J’accorde très bien que dans plusieurs théâtres le lustre gêne la vue de quelques spectateurs ; mais cet inconvénient tient bien plutôt à la salle qu’au lustre tel qu’il devrait être. Si, comme à l’Opéra actuel et dans quelques autres théâtres, la salle, au lieu d’être terminées par un plafond, l’était par une voûte ou voussure, la place serait suffisante pour pouvoir placer un lustre assez haut, et, pour qu’il ne gênât pas les quatrièmes loges ou les cintres, il suffirait de donner à ce lustre plus de développement en largeur et moins en hauteur, pour concourir au même résultat éclairant. Si les lustres sont petits et mesquins et qu’il faille les descendre assez bas pour bien éclairer la salle, n’accusez pas le système général, mais bien l’engin particulier. Si le plafond commence tout de suite au-dessus des spectateurs des rangs du haut et que le lustre doive par suite être placé au niveau des troisièmes loges, accusez la forme de la salle, mais non pas le foyer central. Si le lustre est dessiné en forme de poire longue, accusez cette forme mal venue et illogique, mais absolvez le lustre large et peu élevé. Rendez-vous compte d’où vient l’obstacle, demandez-vous comment on peut le supprimer, et vous verrez bientôt qu’au lieu de subir une condamnation banale, il ne s’agit que de faire une étude facile sur la composition de la salle, sur les dimensions du lustre, sur la hauteur de son point de suspension, et que l’inconvénient signalé disparaîtra bientôt… Les reproches faits au lustre sont donc mal fondés ; il est toujours possible d’atténuer et même d’éviter les inconvénients qu’on signale, il est impossible de remplacer ce charmant foyer lumineux.

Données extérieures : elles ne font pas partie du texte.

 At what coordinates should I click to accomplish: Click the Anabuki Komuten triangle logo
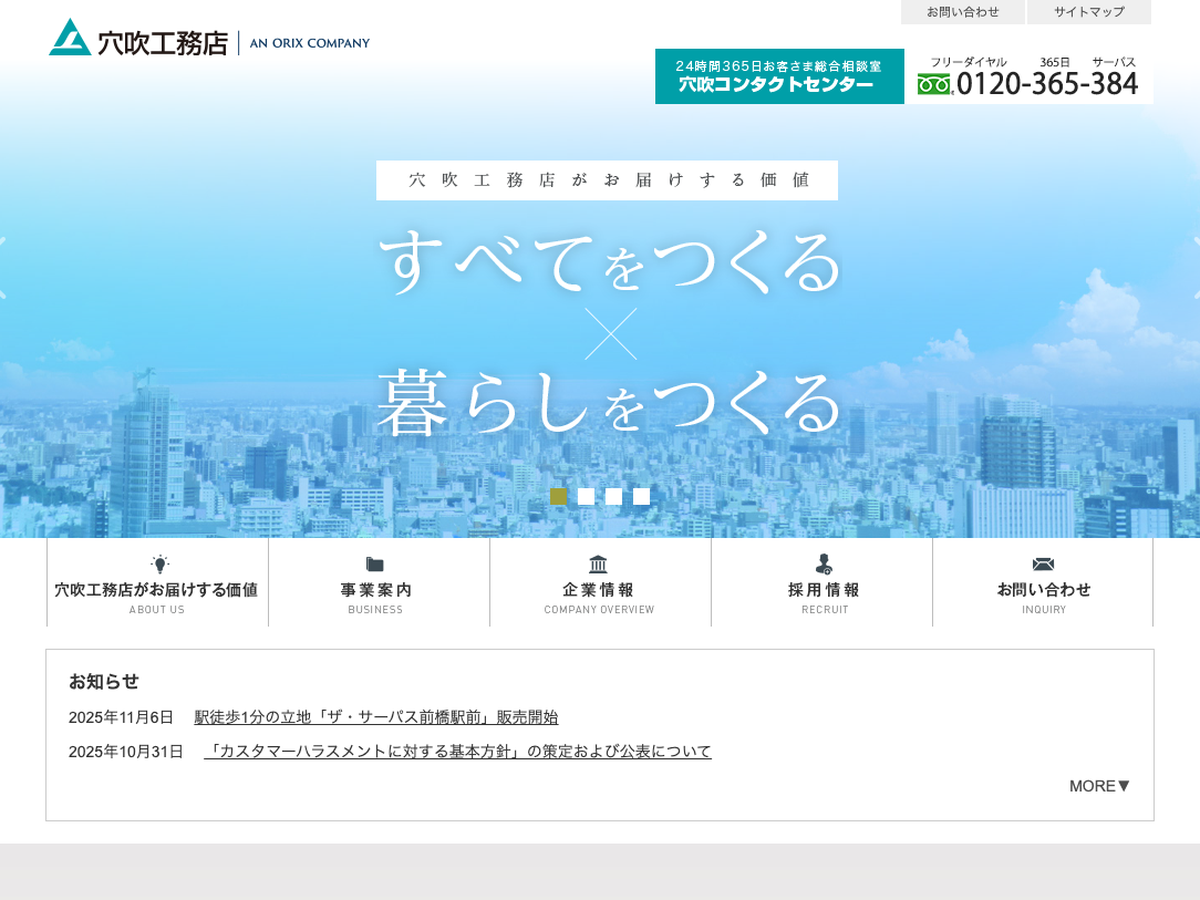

Qui pourrait donner à la salle cette joyeuse animation, si ce n’est cette lumière directe et visible, qui se joue dans les contours et accuse les saillies ? Qui pourrait, si ce n’est le lustre, donner cette variété de formes dans la disposition des flammes, ces points lumineux groupés et étagés, ces tons fauves de l’or piquetés de points brillants, et ces reflets cristallins ? Tout se tient, tout s’enchaîne ; c’est une gerbe de feu, de diamants et de lueurs dont la forme gracieuse, la ceinture miroitante est le complément indispensable de toute salle de fête.
N’avais-je point raison ? et, pour être bien plus vivant qu’académique, n’est-ce point là un véritable « éloge du lustre ( Avant l’emploi du gaz, les lustres de nos théâtres étaient éclairés à l’huile, et il n’y a pas plus d’un siècle qu’on fit l’essai d’un lustre unique éclairant la salle. Voici ce qu’on lit dans le petit almanach les Spectacles de Paris pour 1785, au chapitre de la Comédie-Française :, « A la rentrée d’après Pâques, on a fait l’essai d’une nouvelle manière d’éclairer la salle, suivant le procédé de MM. Lange et Quinquet. Il consiste en un lustre placé au milieu de la salle, qui répand partout une lumière très vive, très égale, et en même temps très agréable. ») ? » (Voyez Plafond lumineux.)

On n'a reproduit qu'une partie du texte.